=== What is being asked ===
Pull out every line in the data that has the string "entry" in it.

=== Data supplied ===
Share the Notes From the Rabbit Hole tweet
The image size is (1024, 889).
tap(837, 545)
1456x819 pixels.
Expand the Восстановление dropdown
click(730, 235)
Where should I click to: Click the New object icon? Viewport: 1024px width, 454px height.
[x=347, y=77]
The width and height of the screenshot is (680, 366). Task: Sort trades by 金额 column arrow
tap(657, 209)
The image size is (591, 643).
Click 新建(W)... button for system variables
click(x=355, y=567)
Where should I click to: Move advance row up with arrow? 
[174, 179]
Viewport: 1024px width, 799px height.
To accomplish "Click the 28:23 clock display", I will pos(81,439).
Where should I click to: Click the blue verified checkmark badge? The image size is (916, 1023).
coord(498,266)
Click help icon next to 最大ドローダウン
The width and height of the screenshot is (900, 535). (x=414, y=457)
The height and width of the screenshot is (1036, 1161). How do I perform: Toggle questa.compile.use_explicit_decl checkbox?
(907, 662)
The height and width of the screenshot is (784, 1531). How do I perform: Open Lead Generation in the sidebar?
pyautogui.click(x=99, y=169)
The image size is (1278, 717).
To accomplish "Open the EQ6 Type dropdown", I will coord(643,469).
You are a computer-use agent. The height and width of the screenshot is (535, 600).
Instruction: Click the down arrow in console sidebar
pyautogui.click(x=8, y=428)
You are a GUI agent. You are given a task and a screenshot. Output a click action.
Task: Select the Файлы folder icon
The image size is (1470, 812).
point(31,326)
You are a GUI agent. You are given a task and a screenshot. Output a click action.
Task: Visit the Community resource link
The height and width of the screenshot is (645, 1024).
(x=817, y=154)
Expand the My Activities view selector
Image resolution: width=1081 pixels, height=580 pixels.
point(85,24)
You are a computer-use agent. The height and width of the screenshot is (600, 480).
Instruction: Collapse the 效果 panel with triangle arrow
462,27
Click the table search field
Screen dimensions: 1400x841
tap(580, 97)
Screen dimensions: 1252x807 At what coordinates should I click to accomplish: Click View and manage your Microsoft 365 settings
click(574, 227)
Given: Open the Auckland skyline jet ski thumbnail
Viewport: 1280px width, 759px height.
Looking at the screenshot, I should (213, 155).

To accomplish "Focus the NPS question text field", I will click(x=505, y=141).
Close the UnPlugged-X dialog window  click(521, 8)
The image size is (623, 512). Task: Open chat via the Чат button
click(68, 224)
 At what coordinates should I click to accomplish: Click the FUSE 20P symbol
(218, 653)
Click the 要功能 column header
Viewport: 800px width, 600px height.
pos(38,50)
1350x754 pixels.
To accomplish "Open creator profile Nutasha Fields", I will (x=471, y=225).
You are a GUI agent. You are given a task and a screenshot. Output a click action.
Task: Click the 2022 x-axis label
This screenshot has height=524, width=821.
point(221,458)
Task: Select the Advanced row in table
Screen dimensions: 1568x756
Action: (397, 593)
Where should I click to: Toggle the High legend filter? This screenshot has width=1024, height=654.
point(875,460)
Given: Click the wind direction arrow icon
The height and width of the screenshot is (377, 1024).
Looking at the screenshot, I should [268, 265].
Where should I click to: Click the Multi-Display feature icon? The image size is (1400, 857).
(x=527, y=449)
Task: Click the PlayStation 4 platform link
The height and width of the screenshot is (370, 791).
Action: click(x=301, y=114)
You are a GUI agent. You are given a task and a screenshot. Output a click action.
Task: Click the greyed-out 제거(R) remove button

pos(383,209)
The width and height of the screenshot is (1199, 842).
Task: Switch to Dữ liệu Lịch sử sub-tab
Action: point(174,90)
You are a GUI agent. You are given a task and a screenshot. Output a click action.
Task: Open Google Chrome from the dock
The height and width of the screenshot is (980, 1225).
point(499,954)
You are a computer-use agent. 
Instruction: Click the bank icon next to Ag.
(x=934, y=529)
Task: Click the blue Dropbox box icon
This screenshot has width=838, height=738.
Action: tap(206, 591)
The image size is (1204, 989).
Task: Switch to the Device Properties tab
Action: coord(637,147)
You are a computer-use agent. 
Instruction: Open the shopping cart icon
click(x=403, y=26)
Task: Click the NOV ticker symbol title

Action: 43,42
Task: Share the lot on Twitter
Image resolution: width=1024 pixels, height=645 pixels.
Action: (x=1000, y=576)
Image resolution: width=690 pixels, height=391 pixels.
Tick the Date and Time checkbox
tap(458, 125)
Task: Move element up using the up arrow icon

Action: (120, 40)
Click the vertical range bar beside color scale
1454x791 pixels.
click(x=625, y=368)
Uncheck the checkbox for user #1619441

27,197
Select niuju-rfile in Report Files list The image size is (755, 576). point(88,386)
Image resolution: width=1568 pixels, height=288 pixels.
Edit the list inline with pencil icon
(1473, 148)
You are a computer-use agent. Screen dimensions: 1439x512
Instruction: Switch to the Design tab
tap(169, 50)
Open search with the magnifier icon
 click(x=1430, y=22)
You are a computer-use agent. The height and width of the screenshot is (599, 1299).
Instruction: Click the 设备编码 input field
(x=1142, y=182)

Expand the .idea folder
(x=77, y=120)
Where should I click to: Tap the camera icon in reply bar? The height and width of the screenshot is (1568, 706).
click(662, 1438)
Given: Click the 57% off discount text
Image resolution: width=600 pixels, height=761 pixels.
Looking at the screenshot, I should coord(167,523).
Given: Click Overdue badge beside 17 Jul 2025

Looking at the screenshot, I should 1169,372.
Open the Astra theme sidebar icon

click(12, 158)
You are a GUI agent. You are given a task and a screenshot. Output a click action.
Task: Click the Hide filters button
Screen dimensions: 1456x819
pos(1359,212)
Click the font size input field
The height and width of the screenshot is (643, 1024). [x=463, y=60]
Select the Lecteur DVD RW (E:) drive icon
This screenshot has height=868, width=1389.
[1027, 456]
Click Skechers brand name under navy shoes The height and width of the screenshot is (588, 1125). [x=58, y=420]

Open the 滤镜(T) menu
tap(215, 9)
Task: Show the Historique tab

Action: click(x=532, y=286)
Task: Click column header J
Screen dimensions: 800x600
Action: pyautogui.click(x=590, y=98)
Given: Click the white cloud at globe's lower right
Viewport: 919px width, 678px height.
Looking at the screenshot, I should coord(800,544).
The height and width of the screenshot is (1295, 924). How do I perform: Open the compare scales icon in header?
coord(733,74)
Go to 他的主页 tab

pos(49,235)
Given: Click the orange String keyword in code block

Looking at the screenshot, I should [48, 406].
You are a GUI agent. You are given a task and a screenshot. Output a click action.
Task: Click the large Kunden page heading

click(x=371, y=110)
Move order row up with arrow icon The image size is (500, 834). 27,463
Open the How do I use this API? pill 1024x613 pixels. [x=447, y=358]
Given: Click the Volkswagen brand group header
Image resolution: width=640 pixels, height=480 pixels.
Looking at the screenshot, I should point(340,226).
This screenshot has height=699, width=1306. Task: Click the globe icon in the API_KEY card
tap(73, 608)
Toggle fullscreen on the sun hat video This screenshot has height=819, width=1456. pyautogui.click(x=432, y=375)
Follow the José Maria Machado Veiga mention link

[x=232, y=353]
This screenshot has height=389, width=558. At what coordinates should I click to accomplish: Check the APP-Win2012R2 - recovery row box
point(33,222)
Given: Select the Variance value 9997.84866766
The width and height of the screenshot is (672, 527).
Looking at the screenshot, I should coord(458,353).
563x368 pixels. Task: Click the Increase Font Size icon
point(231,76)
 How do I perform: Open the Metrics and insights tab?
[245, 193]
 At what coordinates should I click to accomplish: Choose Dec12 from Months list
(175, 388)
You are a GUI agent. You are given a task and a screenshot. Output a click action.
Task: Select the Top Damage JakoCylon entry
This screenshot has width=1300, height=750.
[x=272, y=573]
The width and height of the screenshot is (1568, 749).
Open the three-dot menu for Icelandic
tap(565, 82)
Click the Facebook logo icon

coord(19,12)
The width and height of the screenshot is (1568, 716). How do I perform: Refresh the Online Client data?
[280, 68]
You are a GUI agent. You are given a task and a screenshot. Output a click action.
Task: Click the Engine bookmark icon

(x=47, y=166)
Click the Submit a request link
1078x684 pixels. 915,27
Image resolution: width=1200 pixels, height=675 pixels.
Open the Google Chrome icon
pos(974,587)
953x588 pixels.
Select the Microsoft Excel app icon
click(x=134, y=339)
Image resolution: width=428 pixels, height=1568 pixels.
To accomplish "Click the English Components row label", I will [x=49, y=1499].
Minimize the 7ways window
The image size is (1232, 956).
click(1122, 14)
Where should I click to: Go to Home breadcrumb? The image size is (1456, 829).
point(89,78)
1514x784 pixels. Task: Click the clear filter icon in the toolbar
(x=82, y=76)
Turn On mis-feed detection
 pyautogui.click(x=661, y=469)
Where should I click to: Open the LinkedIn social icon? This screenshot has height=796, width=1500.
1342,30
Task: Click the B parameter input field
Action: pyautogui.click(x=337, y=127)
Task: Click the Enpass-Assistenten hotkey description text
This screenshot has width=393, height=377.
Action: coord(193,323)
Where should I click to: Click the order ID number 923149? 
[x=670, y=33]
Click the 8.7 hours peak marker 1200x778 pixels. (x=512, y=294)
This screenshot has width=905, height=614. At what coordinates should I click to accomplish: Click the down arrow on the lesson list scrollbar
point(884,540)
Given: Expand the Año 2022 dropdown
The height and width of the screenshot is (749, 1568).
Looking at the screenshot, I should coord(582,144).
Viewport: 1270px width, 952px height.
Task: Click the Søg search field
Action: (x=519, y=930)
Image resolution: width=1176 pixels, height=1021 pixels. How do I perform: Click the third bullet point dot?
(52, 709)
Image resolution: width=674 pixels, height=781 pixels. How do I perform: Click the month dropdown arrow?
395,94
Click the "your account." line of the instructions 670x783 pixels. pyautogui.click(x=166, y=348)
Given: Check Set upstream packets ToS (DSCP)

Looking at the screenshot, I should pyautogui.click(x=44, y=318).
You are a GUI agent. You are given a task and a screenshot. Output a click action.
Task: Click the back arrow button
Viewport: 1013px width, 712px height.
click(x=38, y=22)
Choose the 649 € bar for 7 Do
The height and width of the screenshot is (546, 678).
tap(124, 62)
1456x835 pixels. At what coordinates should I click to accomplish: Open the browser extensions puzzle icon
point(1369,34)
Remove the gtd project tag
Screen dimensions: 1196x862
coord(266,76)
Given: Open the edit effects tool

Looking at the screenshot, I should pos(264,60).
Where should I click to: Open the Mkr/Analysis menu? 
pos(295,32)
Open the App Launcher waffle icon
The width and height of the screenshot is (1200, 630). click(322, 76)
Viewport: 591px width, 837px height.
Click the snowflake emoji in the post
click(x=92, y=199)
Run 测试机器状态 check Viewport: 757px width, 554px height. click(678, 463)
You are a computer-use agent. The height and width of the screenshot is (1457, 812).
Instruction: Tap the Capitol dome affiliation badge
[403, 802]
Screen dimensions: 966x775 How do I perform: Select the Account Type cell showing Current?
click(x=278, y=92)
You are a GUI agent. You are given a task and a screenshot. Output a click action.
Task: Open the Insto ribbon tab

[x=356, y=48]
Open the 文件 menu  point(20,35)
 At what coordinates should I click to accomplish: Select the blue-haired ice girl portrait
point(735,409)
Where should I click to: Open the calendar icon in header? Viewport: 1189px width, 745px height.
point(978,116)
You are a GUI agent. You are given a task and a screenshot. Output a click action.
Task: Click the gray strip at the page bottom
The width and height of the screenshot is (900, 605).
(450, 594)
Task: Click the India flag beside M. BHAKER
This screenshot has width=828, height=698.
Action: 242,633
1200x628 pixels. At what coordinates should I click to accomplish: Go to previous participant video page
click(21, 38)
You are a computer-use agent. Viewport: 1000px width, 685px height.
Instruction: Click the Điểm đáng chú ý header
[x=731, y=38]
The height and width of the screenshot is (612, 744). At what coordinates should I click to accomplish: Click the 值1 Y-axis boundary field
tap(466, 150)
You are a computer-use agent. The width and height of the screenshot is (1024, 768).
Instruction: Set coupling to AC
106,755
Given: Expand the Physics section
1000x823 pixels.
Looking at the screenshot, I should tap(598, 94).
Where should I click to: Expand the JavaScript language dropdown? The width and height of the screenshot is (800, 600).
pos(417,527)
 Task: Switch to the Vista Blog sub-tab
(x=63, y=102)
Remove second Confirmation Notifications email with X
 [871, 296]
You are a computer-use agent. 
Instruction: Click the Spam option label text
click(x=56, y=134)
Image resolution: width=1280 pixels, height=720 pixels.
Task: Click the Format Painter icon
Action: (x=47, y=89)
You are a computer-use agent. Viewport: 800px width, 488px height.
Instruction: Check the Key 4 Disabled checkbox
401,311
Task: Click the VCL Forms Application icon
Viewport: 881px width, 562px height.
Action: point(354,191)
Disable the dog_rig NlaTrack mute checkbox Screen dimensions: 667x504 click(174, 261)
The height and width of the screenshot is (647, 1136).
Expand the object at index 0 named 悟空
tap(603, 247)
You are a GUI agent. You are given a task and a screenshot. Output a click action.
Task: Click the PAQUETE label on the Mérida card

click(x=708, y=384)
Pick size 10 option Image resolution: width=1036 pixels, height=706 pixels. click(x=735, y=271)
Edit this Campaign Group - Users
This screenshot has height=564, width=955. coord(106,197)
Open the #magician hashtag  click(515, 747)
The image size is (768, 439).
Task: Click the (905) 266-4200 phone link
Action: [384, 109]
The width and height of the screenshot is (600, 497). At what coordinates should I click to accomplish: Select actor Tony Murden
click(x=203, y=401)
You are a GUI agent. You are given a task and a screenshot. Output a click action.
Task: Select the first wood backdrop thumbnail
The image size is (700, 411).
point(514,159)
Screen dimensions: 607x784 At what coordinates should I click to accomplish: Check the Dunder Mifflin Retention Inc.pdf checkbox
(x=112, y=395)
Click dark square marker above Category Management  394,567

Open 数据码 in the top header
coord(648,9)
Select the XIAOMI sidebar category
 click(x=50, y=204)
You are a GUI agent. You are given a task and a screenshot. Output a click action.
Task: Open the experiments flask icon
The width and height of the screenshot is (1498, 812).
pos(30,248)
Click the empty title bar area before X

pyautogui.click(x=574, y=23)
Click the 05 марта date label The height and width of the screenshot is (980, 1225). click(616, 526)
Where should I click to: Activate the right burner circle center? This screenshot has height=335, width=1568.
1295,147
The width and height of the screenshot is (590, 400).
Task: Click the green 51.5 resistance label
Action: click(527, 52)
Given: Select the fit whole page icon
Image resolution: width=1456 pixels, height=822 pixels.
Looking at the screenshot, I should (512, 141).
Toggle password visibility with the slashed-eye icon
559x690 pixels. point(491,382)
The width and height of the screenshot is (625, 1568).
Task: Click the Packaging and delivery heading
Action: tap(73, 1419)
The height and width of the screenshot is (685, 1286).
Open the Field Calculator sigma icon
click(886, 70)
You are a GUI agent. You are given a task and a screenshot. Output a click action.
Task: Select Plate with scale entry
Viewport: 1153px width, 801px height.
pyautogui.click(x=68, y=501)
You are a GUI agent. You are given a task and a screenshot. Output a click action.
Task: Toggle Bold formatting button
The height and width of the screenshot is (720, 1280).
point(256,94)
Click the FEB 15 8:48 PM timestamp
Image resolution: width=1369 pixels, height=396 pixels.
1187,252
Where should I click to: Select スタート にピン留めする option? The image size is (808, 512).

=== Answer below ===
Task: Select the Top Damage JakoCylon entry
Task: Select Plate with scale entry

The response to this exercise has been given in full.